* Text shown *
■ ■ ■ ■ ■
Where have we been the past few months and where are we going?  You may have wondered after my last email blast why my predictions have not yet come to fruition.  This blog is an attempt to fill in the gap and bring you up to speed on where we are today. 
I am now posting as a blog on seekingalpha, and I encourage you to look at other postings here or do research on any of the equities you may think about buying.  The community here is excellent and the insight and variety of opinions are unsurpassed as opposed to the traditional media. 
The past 6 months have been a whirlwind of activity and confusion. Bad news can send the market up, good news sends it down and no news can go either way. So where are we? How come the market didn’t dump this Fall as I had predicted this Spring and Summer? Why have we had this run-up in stocks and assets in spite of the economy?
I am not going to talk much about the state of our economy in this posting, as I think we are all familiar with where it is. As for where it’s going, I think I can sum it up rather quickly by saying ‘nowhere anytime soon’.
So then why is this market so high? Why haven’t we seen defaults? Where did the Euro crisis go? Why is the Euro so high and the dollar first gaining then losing? Let me first say that the market is not a logical place. It is emotional. It is based on fear and greed and at the end of the day, like it or not, the market is always right. I hate saying that and hate it when someone tells me that, but the reality is just that. An asset or bond or piece of real estate is based on what people will pay for it and nothing more. In order to try and make sense of all this, I need to take each sector separately, even though as we well know they are all intertwined.
■ ■ ■ ■ ■
* Instruction 1 *
In the market blog post, what does the writer say the market is based on?
* Instruction 2 *
Pick up the market blog post right after its final sentence and keep writing it.

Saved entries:
■ ■ ■ ■ ■
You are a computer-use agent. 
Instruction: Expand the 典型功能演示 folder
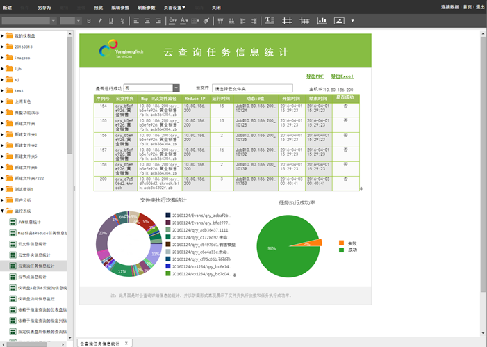click(3, 113)
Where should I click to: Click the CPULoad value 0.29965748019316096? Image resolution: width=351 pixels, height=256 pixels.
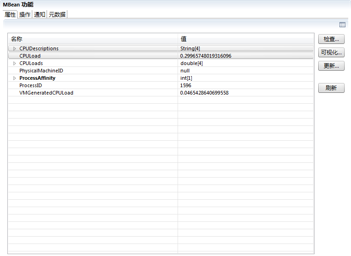tap(206, 56)
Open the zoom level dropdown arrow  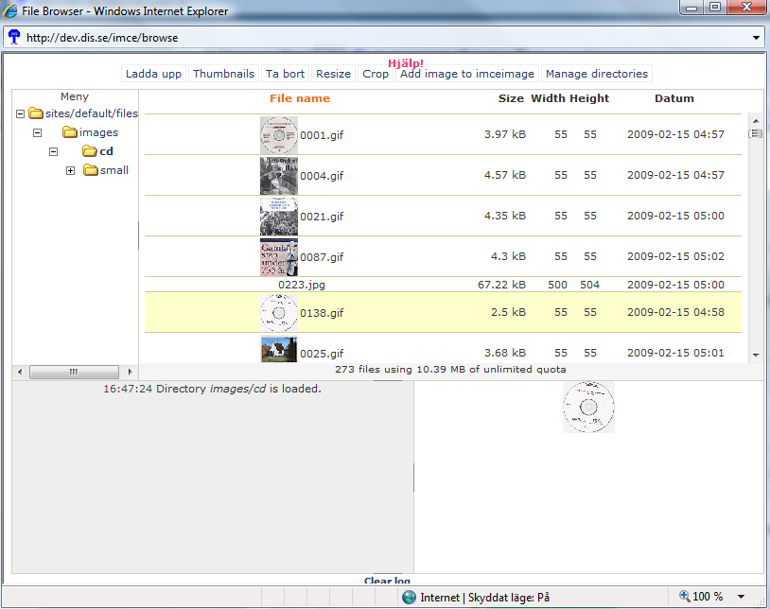point(741,597)
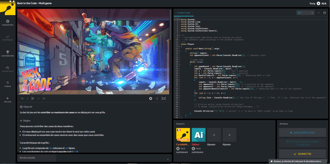Screen dimensions: 330x164
Task: Toggle fullscreen for the game viewer
Action: (x=164, y=98)
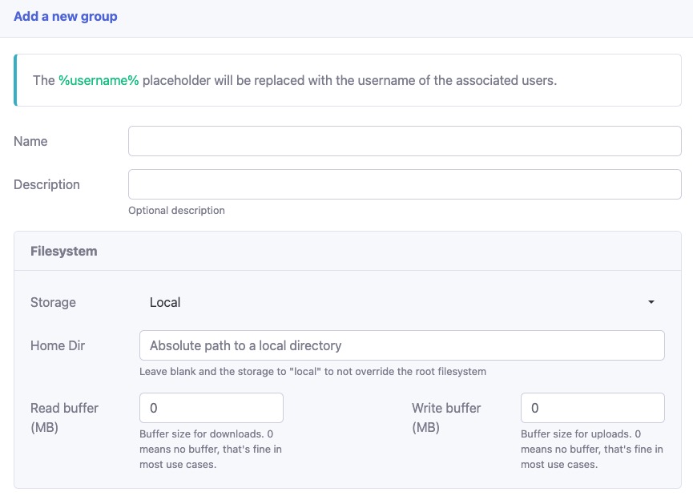Click the Home Dir help text
The height and width of the screenshot is (496, 693).
[312, 372]
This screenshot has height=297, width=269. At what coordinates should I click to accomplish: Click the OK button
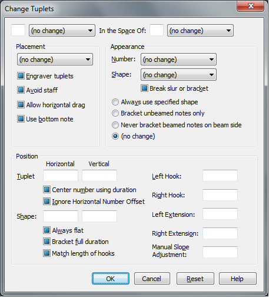tap(111, 279)
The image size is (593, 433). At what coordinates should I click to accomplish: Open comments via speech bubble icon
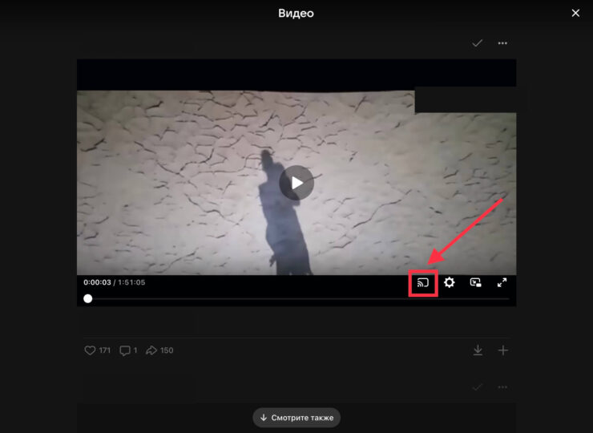coord(124,350)
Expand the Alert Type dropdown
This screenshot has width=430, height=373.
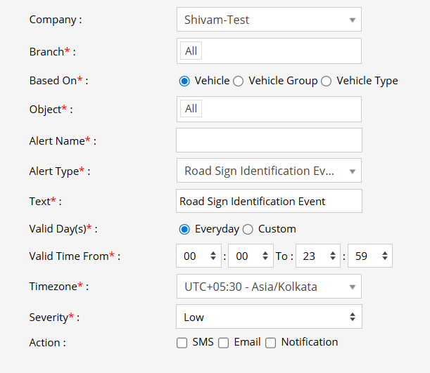tap(268, 171)
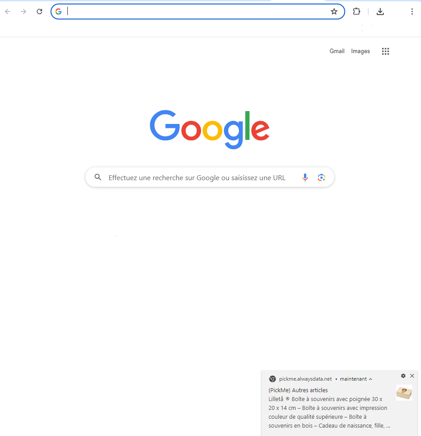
■ ■ ■ ■ ■
* Exercise response 1 *
Fear and greed.

* Exercise response 2 *
First, a bit on the current state of the world.  You must first realize that the West (Europe and the US) are still in big trouble. The East (all of Asia), Australia, New Zealand, and most of South America are in the midst of a huge boom. I mean HUGE.  Younger demographics and the growth of a middle class in some these previous 2nd and 3rd world countries are nothing short of spectacular. This new middle class (comparative to the rest of their countrymen) are all doing the same thing. Buying!   Buying refrigerators, cars, air conditioners and every other thing we take for granted in this country.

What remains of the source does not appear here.